On March 22, the sixtieth day of the session, the Council rejected all of Governor Zulick's nominees and instead of adjourning remained in session. Governor Wolfley arrived in the territory on April 8 with his own list of nominees which the Council quickly approved, ending the session on April 11, 1889.

==Aftermath==
An after effect of the session extending past the 60-day limit was that Arizona Territory gained two sets of territorial officials. The Democratic nominees presented by Governor Zulick refused to relinquish control of buildings and institutions needed for performance of official duties, claiming confirmation of the new Republican appointees had not been legal due to the session running too long. The issue of sorting out the two separate sets of officials went to court, with the Republicans generally prevailing. In July 1890, the last Zulick appointee resigned.

A second issue was a set of eleven "lost laws" that had been passed by the session but misplaced in a desk drawer without the Governor's signature or veto. The papers containing these laws were found by Acting Governor Oakes Murphy before the next legislative session and forwarded to that session for reconfirmation.

A popular story that has arisen about the session is the tale of a prostitute named "Kissin' Jenny". In the most common variation of the story, supporters of the effort to move the capital made arraignments with Jenny to ensure passage of the session's first act. According to the story, one of delegates opposing the move was one of Jenny's customers who also owned a glass eye. The delegate, at the end of the evening during a visit to her boudoir, placed his glass eye into a glass of water and went to sleep. During the night Jenny then drank the contents of the glass.
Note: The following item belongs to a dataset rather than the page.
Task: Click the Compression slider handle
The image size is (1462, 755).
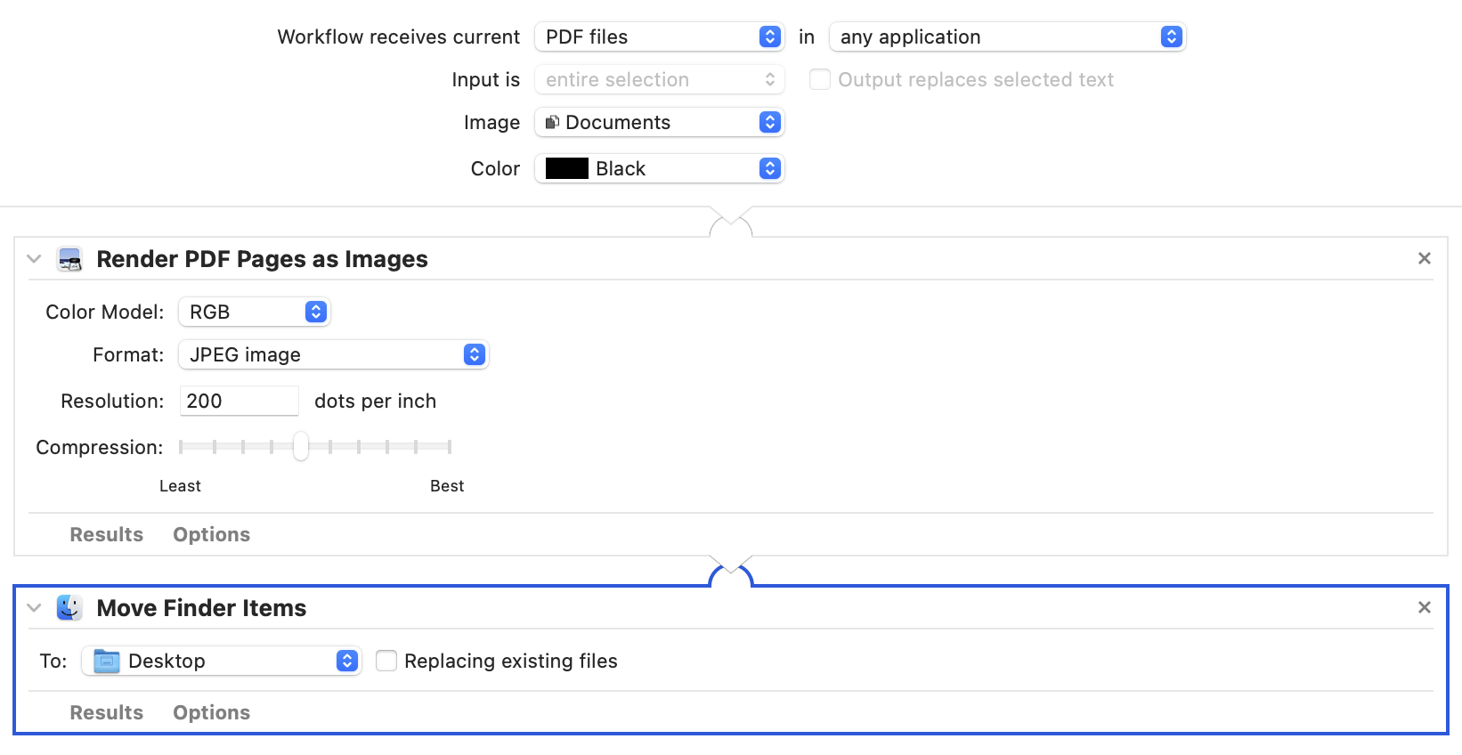Action: point(301,446)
In the morning, the delegate discovered his glass eye was missing was too embarrassed to be seen in public. The tale claims the delegate's failure to appear in the legislature resulted in the bill passing by one vote. An alternate version of the story has the delegate being a supporter of the bill and other supporters finding a replacement prosthetic in time for the embarrassed delegate to appear and cast the deciding vote.

==Members==

House of Representatives
| Name | County |  | Name | County |
| C. Douglas Brown | Yavapai | J. S. O'Brien | Pima |
| J. J. Chatham | Pima | Samuel Purdy | Yuma |
| George H. Dailey | Cochise | John V. Rhoades | Yavapai |
| Louis DePuy | Pinal | John S. Robbins | Cochise |
| J. L. Fisher | Yavapai | F. L. Rogers | Yavapai |
| Charles L. Flinn | Apache | John Y. T. Smith (Speaker) | Maricopa |
| Thomas Halleck | Mohave | James O. Stanford | Cochise |
| Grant Hicks | Cochise | George H. Stevens | Graham |
| J. Allen Johnson | Apache | H. B. Tenney | Pima |
| John C. Jones | Gila | George P. Thornton | Yavapai |
| T. C. Jordan | Maricopa | Henry D. Underwood | Pima |
| Louis Martin | Pima | Alexander Wright | Cochise |

Council
| Name | County |
| George W. Cheyney | Cochise |
| John W. Dorrington | Yuma |
| Charles R. Drake (President) | Pima |
| Burt Dunlap | Graham |
| W. H. Hardy | Mohave |
| George W. Hoadley | Southern District |
| J. M. W. Moore | Yavapai |
| L. H. Orme | Northern District |
| George T. Peter | Gila |
| E. J. Simpson | Apache |
| Richard E. Sloan | Pinal |
| Samuel F. Webb | Maricopa |

- The Northern District was composed of Apache, Maricopa, Mohave, Yuma, and Yavapai counties, while the Southern District encompassed Cochise, Gila, Graham, Pima, and Pinal counties.